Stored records
---

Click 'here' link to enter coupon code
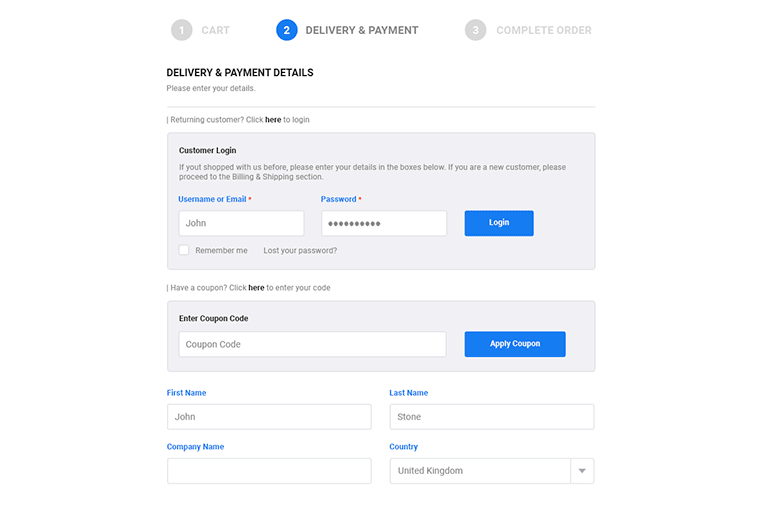Image resolution: width=770 pixels, height=513 pixels. coord(256,288)
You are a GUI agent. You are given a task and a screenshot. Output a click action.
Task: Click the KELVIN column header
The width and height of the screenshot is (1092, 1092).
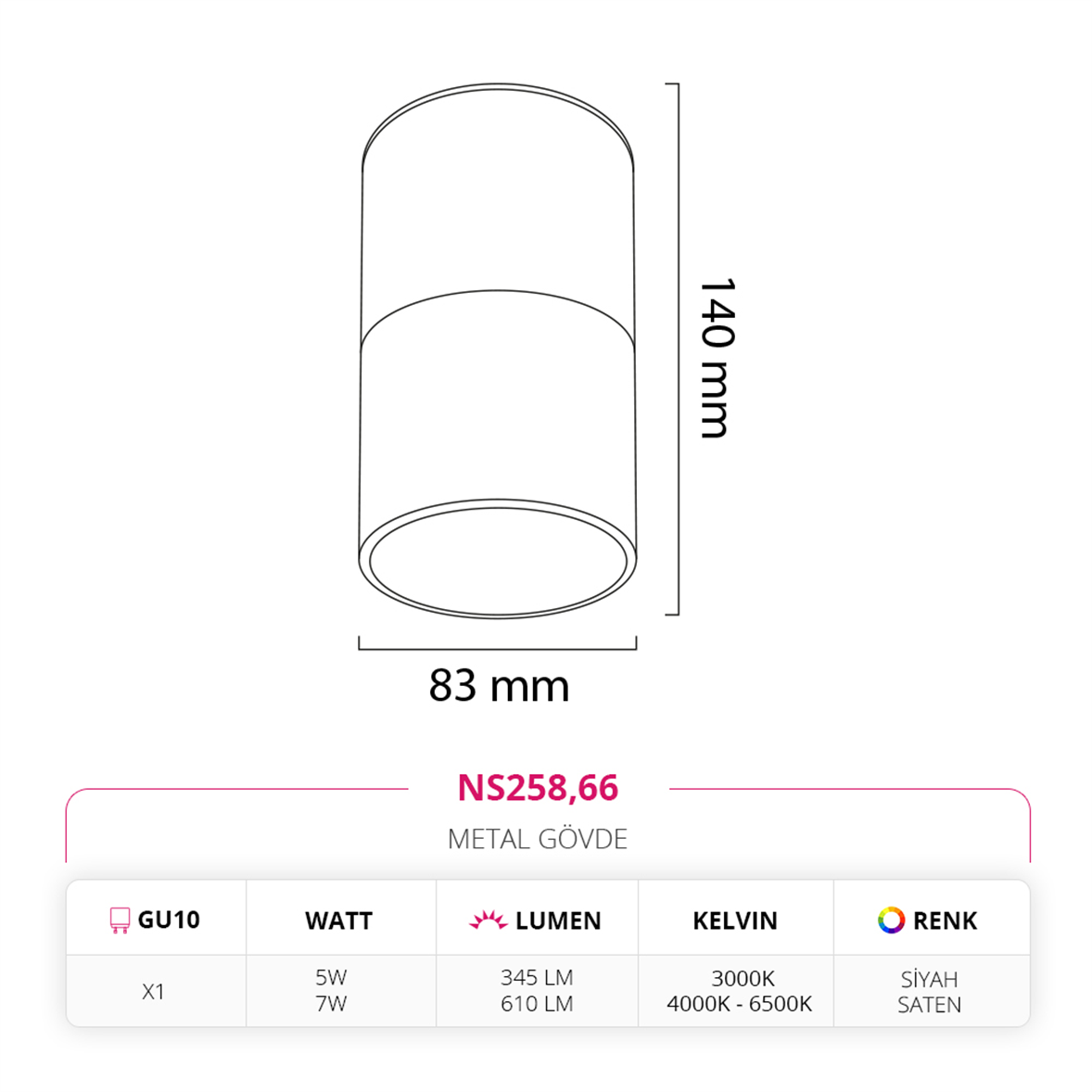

---

Copy nothing but the lines from the line holding "Task: Click the KELVIN column header" through the last line of the entries, exactly, while leaving out the pictures.

Task: Click the KELVIN column header
The width and height of the screenshot is (1092, 1092).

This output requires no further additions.